Ah, now I understand. For decades I believed what I’d been told about my unhappy childhood experiences with pubs: that my total exclusion – the long hours spent sitting in the car with my grandmother while the rest of the family imbibed within – was just a question of law.
This, after all, was the 1970s, when pubs were another country. They did things differently there. In the grittier establishments, where working men huddled together for solidarity and mutual affirmation, families were about as welcome as Prohibition. Children were neither seen nor heard; often the only woman in sight was the stripper.
And my grandfather – whose taste in hostelries was at least more elevated than that – suffered nonetheless from a persistent, though non-infectious ailment: a dry cough. The remedy? Daily doses of the hop. No family trip was complete without a visit to the surgery, my grandad bravely quaffing his medicine while I sulked in the car, lemonade and crisps no consolation for my exilic shame.
Now, however, I am convinced that I was being had. The revelation came to me courtesy of TV presenter Kirstie Allsopp. In case you missed it, the property show host sparked turbulence this month by revealing that she frequently flew business class with her partner while her kids, aged 10 and 12, were left to slum it in economy with the masses.
Her motives were both financial and moral. Upgrading her sons to the premier seats, she explained, would be “an absurd waste of money” and “very spoiling”. The cash saved enabled the whole family to take “a shed load of holidays”. Most importantly of all, however, this innovative concession to austerity provided her children with a nourishing lesson in the principles of deferred gratification and goal-setting.
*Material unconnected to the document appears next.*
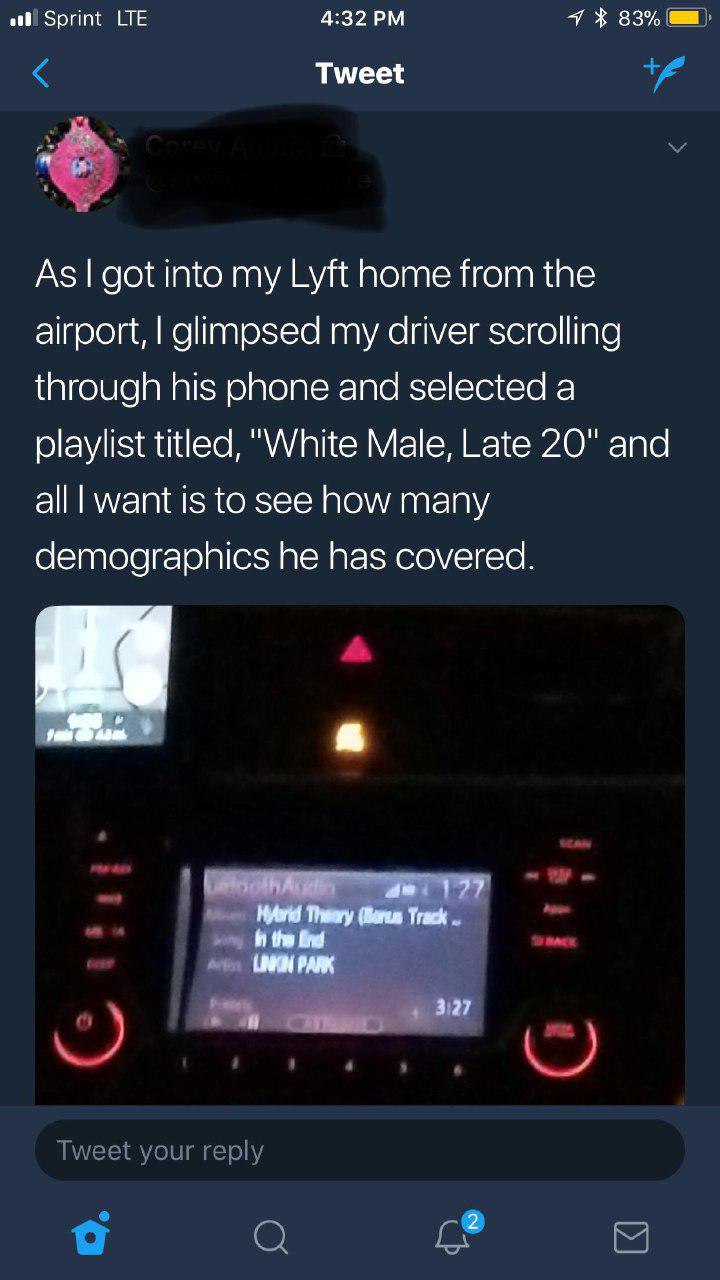
Task: Expand the tweet options chevron
Action: (x=677, y=148)
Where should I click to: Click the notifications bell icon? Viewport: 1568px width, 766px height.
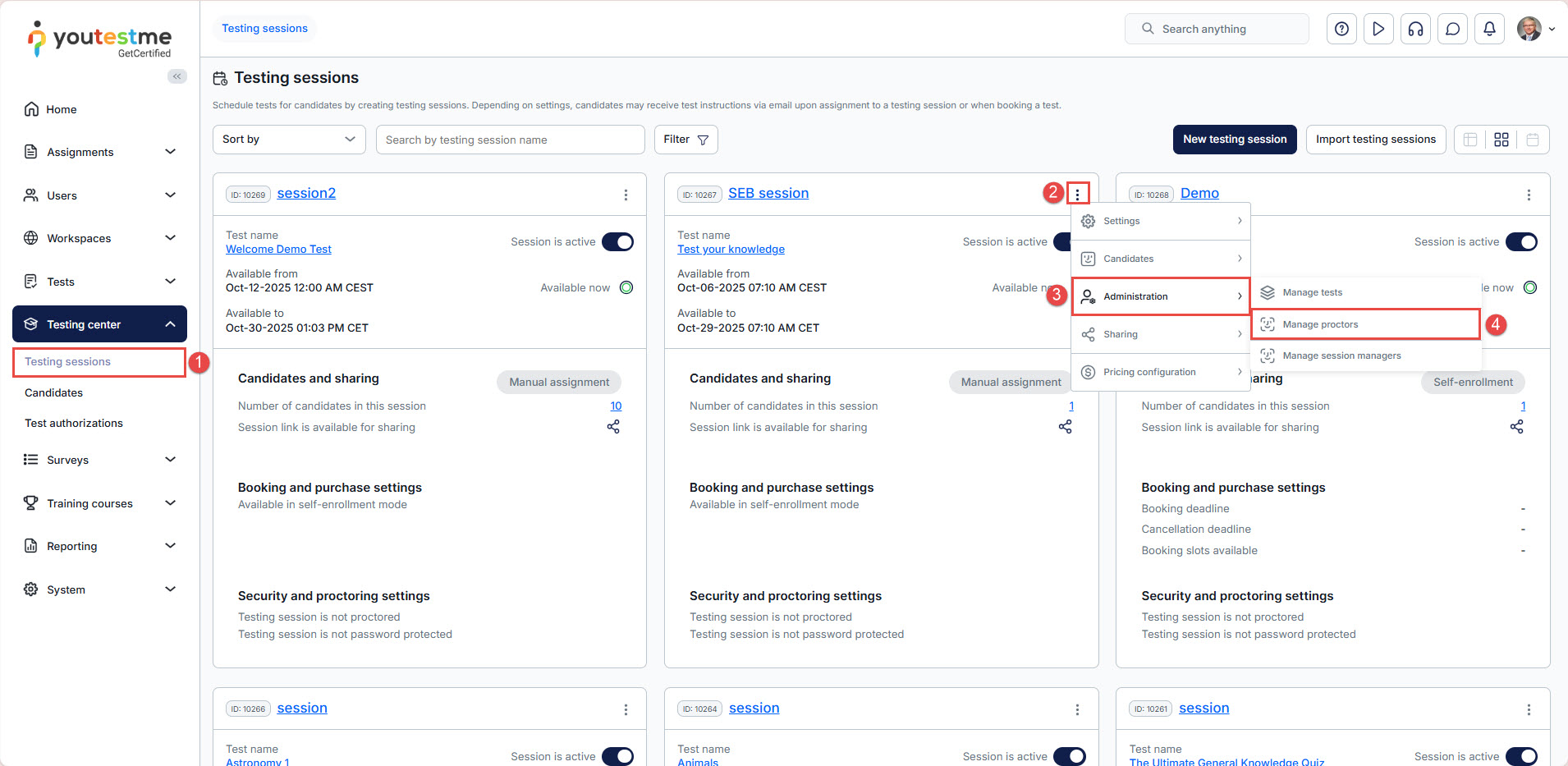pyautogui.click(x=1489, y=29)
“Club class should be a huge treat that you’ve worked for. If kids get used to it, what do they have to work towards?” she mused.
Not everyone agrees. One journo, whose political persuasions were clearly to the left of Ms Allsopp’s, accused her of elitism. No one, she insisted, whose father did not rejoice in the title of Baron Hindlip – ex-chairman of Christie’s International, not a refugee from the panto season – could think that flying without reclining seats and the tinkle of champagne glasses constituted a kind of Duke of Edinburgh challenge in the sky.
Still, I see the point – and I think that my parents saw it too. Those awful banishments to the pub car park had nothing to do with licensing law: they were a means of developing my character.
Had I been exposed,at so tender an age, to the dizzying pleasures of the 1970s boozer – the sawdust, the sexual apartheid, the thrilling cacophony of the fruit machines – to what could my fledgling soul have aspired? The Viceroyalty of India? A timeshare in Shangri-La?
There is much to be said, it seems, for keeping one’s feet on the ground. Even at 32,000 ft.